Milan Kundera's The Art of the Novel is a great treatise on this. Though he explicitly says "I am not a philosopher", his explication of what the novel is capable of that, perhaps, prose philosophy isn't, is very illuminating. His calling himself not a philosopher seems to me to be just an extreme adherence to the conceptual possibilities of conveying ideas within a novel. I think he probably imagines he is doing much better philosophy than 'philosophy' is capable of in its traditional modes. Hermann Broch is another great exponent of the philosophic possibilities of literature ("The Unknown Quantity", "Geist and Zeitgeist"). Martha Nussbaum writes on this as well.
There is a body of literature around Shakespeare's works as constituting political science, which should be of interest.
Much French philosophy operates accordingly, as has been mentioned. Beyond the obvious such as Camus and Sartre, check out Raymond Queneau's Odile (he did his PhD in philosophy, and was involved in the Kojevian scene in Paris - which he responds to in his novels). Edmond Rostand's Cyrano de Bergerac is another example (point of interest - his work Chantecler was a primary inspiration for Orwell's Animal Farm).
A good resource on this topic is "The Art of the Novel" series by the Paris Review. They did interviews with many of the 20th century's most substantial novelists, where many of them laid out their method and the philosophical questions they were trying to ask/answer in their works.

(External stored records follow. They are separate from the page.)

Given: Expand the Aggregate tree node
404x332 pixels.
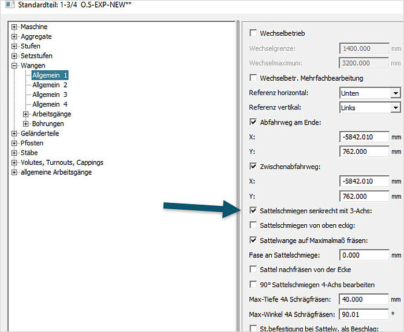Looking at the screenshot, I should click(x=15, y=36).
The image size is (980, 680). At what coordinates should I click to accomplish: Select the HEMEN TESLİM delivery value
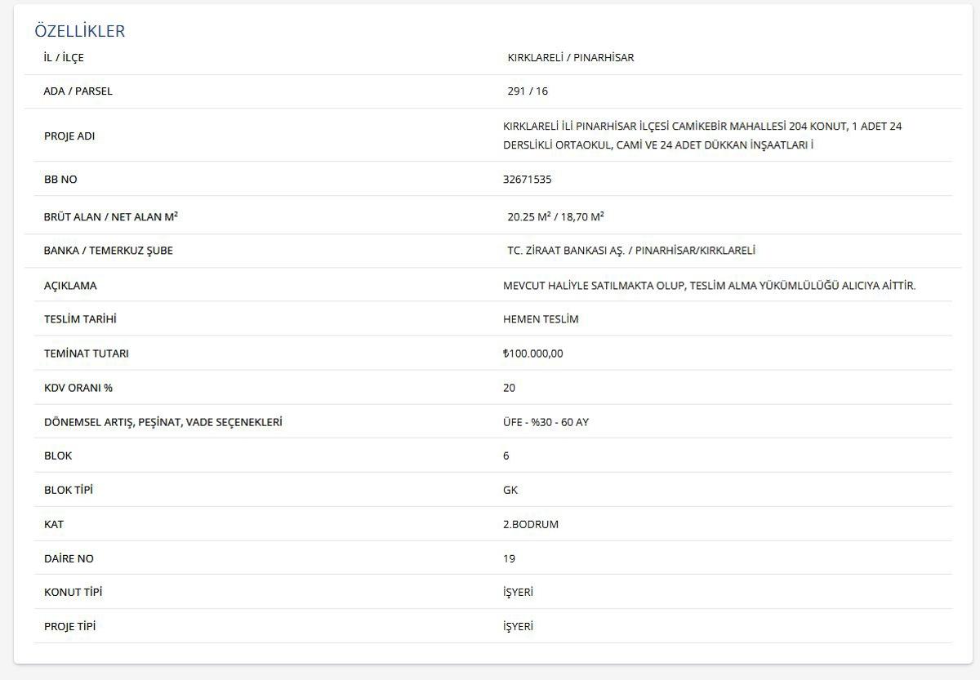pos(541,319)
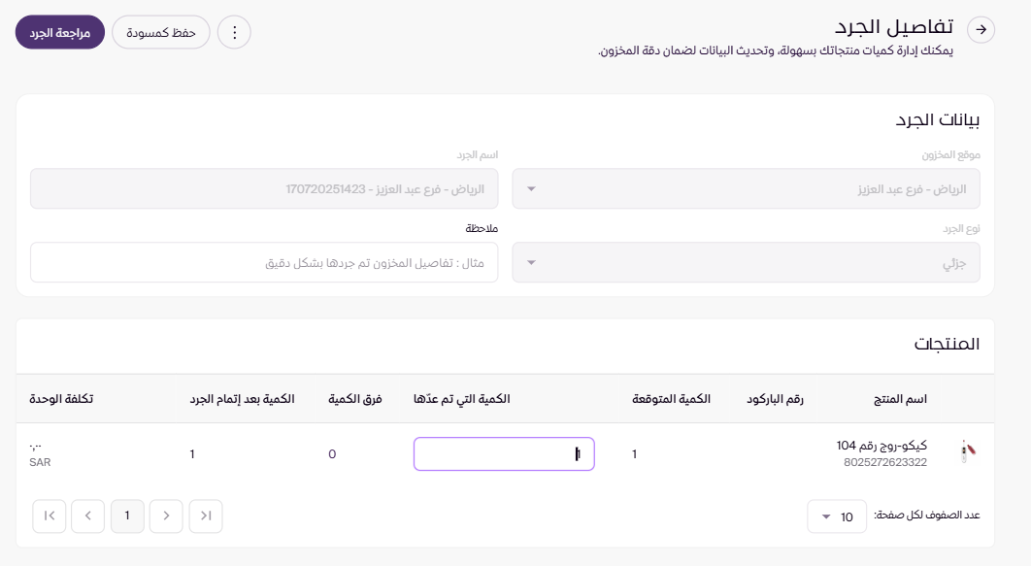Screen dimensions: 1031x566
Task: Click the تكلفة الوحدة column header
Action: coord(61,399)
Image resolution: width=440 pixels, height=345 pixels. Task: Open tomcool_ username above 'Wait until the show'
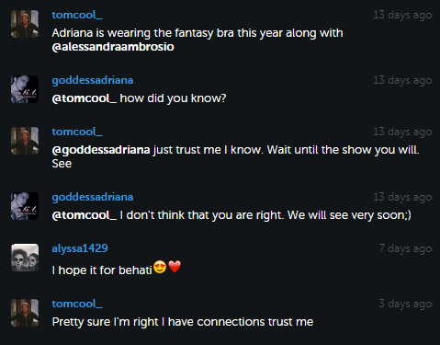(77, 132)
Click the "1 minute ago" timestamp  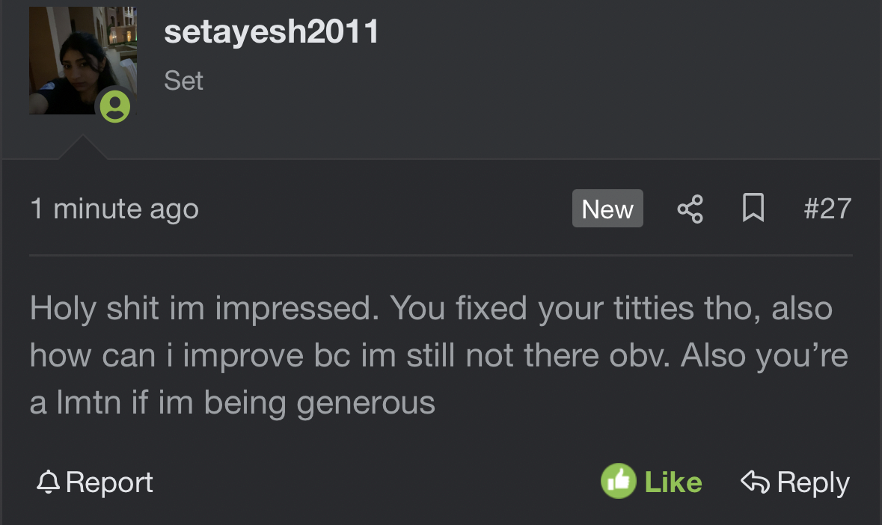114,209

Another good resource is Noble Prize acceptance speeches. Many authors will outline their philosophical programs in said speeches. Naguib Mahfouz comes to mind, also an author who considered himself to be doing philosophy (often called the Egyptian existentialist).
One might say there is a difference between those who write philosophically and those who write literary philosophy. I am not of that mind, but is a distinction to be aware of.